[STATED EXERCISE]
Answer these about the Half Lord of the Fishes pose text:
1. What does "Matsya" mean?
2. What difficulty level is the pose given?
3. In which pose does the first step start?

[READING PASSAGE]

Lord of the Fishes, Half
ARDHA MATSYENDRĀSANA (अर्ध मत्स्येन्द्रासन)
(AR-dhuh MOT-see-en-DRAH-sah-nah)

 


‘Ardha’= half, ‘Matsya’= fish, ‘indra’= ruler or lord, ‘āsana’= posture
Sage Matsyendra was a renowned Yoga Teacher who, according to legend,
developed this pose


Alternate Names

Half Matsyendra’s Pose
Seated Spine Twist
Seated Half Spinal Twist
Half Spinal Twist
Matsyendrasana

Difficulty Level: Beginner
Pose Type: Seated / Twist / Hip Opener / Stretch

1. Start in Staff Pose (Dandasana), seated with your legs extended straight. Bring your shoulder blades back so that your shoulders are under your ears and your spine is straight.
2. Bend your right knee and bring it back to your chest. Cross your right leg over your left leg, placing your right foot flat on the floor next to your left knee. Bend and rotate your left knee in and under your right thigh so that the outside of the left foot rests on the floor.
3. Lengthen your spine from the tailbone up through the crown on the head, making sure that your weight is evenly distributed on your sit bones, rooting and grounding them to the mat.
4. Inhale, and engage your core, as you twist at the waist (or base of the spine) to the right. Keep your hips squared forward with your torso close to the inner thigh of the right leg.

[RECORDS PROVIDED]

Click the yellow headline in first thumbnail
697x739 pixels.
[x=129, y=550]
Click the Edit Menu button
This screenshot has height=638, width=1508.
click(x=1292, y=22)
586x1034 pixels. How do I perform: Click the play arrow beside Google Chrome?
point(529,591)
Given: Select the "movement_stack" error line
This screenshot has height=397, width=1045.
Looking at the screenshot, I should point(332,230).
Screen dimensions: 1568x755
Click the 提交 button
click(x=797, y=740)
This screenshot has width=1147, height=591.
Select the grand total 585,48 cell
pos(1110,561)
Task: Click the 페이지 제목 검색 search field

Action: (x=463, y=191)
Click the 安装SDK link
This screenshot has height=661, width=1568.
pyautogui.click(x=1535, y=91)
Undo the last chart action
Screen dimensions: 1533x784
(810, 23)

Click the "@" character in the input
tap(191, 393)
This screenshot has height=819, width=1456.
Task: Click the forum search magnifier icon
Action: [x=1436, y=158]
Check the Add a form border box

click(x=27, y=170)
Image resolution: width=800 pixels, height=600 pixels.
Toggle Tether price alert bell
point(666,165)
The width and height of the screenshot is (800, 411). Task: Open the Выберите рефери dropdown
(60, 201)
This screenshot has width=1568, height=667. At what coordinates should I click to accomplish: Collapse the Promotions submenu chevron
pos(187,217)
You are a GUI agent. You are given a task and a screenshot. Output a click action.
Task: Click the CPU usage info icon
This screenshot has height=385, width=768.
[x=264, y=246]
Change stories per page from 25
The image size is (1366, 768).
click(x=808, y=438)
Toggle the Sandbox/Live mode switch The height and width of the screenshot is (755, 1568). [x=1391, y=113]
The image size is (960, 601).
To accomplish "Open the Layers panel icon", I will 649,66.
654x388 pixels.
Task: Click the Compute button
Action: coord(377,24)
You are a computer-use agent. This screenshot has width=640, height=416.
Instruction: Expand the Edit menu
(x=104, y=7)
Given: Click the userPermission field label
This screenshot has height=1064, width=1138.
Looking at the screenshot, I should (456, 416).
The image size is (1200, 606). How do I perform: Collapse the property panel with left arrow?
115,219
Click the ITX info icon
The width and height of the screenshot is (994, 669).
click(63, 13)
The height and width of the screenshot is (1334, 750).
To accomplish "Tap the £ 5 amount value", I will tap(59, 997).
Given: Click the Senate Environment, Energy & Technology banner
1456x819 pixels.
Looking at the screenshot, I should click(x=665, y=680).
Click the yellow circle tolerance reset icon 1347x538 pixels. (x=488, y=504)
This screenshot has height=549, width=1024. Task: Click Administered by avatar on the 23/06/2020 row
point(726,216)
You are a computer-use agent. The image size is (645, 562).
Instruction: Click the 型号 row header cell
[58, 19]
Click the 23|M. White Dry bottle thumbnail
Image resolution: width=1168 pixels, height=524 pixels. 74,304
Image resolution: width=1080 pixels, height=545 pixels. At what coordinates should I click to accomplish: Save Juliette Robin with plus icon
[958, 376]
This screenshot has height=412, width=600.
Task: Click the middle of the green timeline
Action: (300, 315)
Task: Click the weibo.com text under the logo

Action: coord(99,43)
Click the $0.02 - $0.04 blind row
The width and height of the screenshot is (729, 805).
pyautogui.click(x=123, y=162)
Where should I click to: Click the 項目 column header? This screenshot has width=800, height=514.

[SOLUTION TO THIS PROBLEM]
1. Fish
2. Beginner
3. Staff Pose (Dandasana)